[Pixel coordinate grounding data]
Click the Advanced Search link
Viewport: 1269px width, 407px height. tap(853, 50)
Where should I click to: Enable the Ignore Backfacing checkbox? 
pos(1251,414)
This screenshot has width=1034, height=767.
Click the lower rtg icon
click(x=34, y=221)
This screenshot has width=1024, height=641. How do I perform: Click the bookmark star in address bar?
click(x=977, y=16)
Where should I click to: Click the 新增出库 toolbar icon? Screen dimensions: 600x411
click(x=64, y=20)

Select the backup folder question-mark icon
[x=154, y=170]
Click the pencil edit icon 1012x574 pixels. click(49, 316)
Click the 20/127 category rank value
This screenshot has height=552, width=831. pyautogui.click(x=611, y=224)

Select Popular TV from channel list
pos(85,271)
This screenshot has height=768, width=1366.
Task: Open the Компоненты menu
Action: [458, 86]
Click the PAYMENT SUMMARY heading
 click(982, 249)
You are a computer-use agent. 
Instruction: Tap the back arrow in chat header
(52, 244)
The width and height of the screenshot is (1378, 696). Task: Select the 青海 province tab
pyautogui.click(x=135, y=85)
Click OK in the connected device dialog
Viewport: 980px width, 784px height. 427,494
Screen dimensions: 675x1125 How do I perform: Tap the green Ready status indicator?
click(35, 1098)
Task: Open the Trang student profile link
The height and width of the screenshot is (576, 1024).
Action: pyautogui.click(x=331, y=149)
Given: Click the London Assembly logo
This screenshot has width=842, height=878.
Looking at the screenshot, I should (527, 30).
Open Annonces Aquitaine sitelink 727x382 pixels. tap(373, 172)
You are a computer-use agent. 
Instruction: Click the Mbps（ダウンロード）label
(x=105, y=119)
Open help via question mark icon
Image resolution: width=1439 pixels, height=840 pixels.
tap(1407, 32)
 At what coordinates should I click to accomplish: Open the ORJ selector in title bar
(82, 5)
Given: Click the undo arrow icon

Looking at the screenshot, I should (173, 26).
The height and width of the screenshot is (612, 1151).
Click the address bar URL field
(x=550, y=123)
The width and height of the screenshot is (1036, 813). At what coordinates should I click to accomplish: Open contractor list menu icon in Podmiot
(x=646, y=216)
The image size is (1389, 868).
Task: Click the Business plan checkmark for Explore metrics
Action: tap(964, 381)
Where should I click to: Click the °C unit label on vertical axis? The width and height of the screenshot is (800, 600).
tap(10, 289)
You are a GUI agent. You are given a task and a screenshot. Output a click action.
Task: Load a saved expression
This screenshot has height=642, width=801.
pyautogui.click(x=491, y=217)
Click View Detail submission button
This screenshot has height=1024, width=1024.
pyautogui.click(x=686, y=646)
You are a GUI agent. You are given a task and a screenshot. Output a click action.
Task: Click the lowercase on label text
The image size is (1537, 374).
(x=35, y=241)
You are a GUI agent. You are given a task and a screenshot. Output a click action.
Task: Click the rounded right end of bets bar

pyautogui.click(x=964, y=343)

* _TASK DIRECTIONS_
Restate each of the records exactly, leaving nothing out.

* _COMPLETED EXERCISE_
Click the Advanced Search link
Viewport: 1269px width, 407px height. tap(853, 50)
Where should I click to: Enable the Ignore Backfacing checkbox? 
pos(1251,414)
This screenshot has width=1034, height=767.
Click the lower rtg icon
click(x=34, y=221)
This screenshot has width=1024, height=641. How do I perform: Click the bookmark star in address bar?
click(x=977, y=16)
Where should I click to: Click the 新增出库 toolbar icon? Screen dimensions: 600x411
click(x=64, y=20)

Select the backup folder question-mark icon
[x=154, y=170]
Click the pencil edit icon 1012x574 pixels. click(49, 316)
Click the 20/127 category rank value
This screenshot has height=552, width=831. pyautogui.click(x=611, y=224)

Select Popular TV from channel list
pos(85,271)
This screenshot has height=768, width=1366.
Task: Open the Компоненты menu
Action: [458, 86]
Click the PAYMENT SUMMARY heading
 click(982, 249)
You are a computer-use agent. 
Instruction: Tap the back arrow in chat header
(52, 244)
The width and height of the screenshot is (1378, 696). Task: Select the 青海 province tab
pyautogui.click(x=135, y=85)
Click OK in the connected device dialog
Viewport: 980px width, 784px height. 427,494
Screen dimensions: 675x1125 How do I perform: Tap the green Ready status indicator?
click(35, 1098)
Task: Open the Trang student profile link
The height and width of the screenshot is (576, 1024).
Action: pyautogui.click(x=331, y=149)
Given: Click the London Assembly logo
This screenshot has width=842, height=878.
Looking at the screenshot, I should (527, 30).
Open Annonces Aquitaine sitelink 727x382 pixels. tap(373, 172)
You are a computer-use agent. 
Instruction: Click the Mbps（ダウンロード）label
(x=105, y=119)
Open help via question mark icon
Image resolution: width=1439 pixels, height=840 pixels.
tap(1407, 32)
 At what coordinates should I click to accomplish: Open the ORJ selector in title bar
(82, 5)
Given: Click the undo arrow icon

Looking at the screenshot, I should (173, 26).
The height and width of the screenshot is (612, 1151).
Click the address bar URL field
(x=550, y=123)
The width and height of the screenshot is (1036, 813). At what coordinates should I click to accomplish: Open contractor list menu icon in Podmiot
(x=646, y=216)
The image size is (1389, 868).
Task: Click the Business plan checkmark for Explore metrics
Action: tap(964, 381)
Where should I click to: Click the °C unit label on vertical axis? The width and height of the screenshot is (800, 600).
tap(10, 289)
You are a GUI agent. You are given a task and a screenshot. Output a click action.
Task: Load a saved expression
This screenshot has height=642, width=801.
pyautogui.click(x=491, y=217)
Click View Detail submission button
This screenshot has height=1024, width=1024.
pyautogui.click(x=686, y=646)
You are a GUI agent. You are given a task and a screenshot. Output a click action.
Task: Click the lowercase on label text
The image size is (1537, 374).
(x=35, y=241)
You are a GUI agent. You are given a task and a screenshot. Output a click action.
Task: Click the rounded right end of bets bar

pyautogui.click(x=964, y=343)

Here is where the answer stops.